PLASMA CORTISOL, AMYLOID-B, AND COGNITIVE DECLINE IN PRECLINICAL ALZHEIMER’S DISEASE

Abstract

Hypothalamic-pituitary-adrenal (HPA) axis dysregulation, which is typically assessed by measuring cortisol levels, is associated with cognitive dysfunction, hippocampal atrophy, and increased risk for mild cognitive impairment and Alzheimer's disease (AD). However, little is known about the role of HPA axis dysregulation in predicting cognitive decline or in moderating the effect of high levels of amyloid-β (Aβ) on cognitive decline in the preclinical phase of AD, which is often protracted, and thus offers opportunities for prevention and early intervention.
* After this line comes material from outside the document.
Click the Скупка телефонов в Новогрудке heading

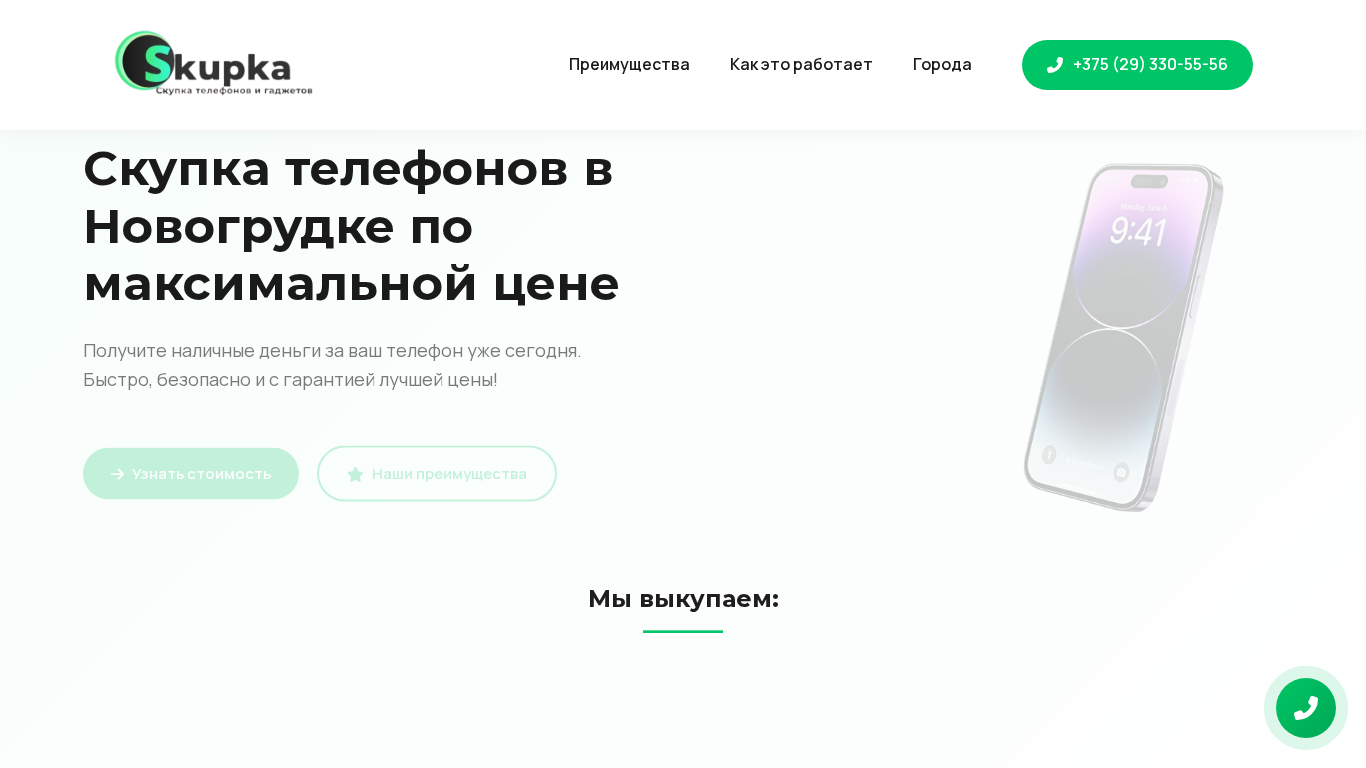pyautogui.click(x=352, y=225)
Cognitively normal older adults (n=401) enrolled in the AIBL study underwent Aβ neuroimaging at a single timepoint. Plasma cortisol levels were obtained through a fasted blood draw. Comprehensive neuropsychological evaluation yielding measure of global cognition, episodic memory, executive function, language and attention were conducted at baseline and at 18-, 36-, and 54-month follow-up assessments. High plasma cortisol levels at baseline were associated with 2.2 times the risk of Aβ+. Furthermore, high levels of cortisol were associated with greater decline in global cognition generally, and were also found to increase the effect of Aβ+ on decline in global cognition, episodic memory, and attention. Specifically, compared to Aβ+ older adults with low cortisol, Aβ+ older adults with high cortisol had significantly faster decline on these measures, with Cohen's d values of 0.69 for episodic memory, 0.42 for global cognition and 0.31 for attention. These effects were independent of age, education, premorbid intelligence, APOE and BDNF genotypes, subjective memory complaints, vascular risk factors, and depression and anxiety symptoms. In cognitively normal older adults, high plasma cortisol levels are associated with greater decline in global cognition, and accelerate the effect of Aβ+ on decline in global cognition, episodic memory, and attention over at 54-month period. These results suggest that therapies targeted toward lowering plasma cortisol and Aβ levels may help mitigate cognitive decline in the preclinical phase of AD.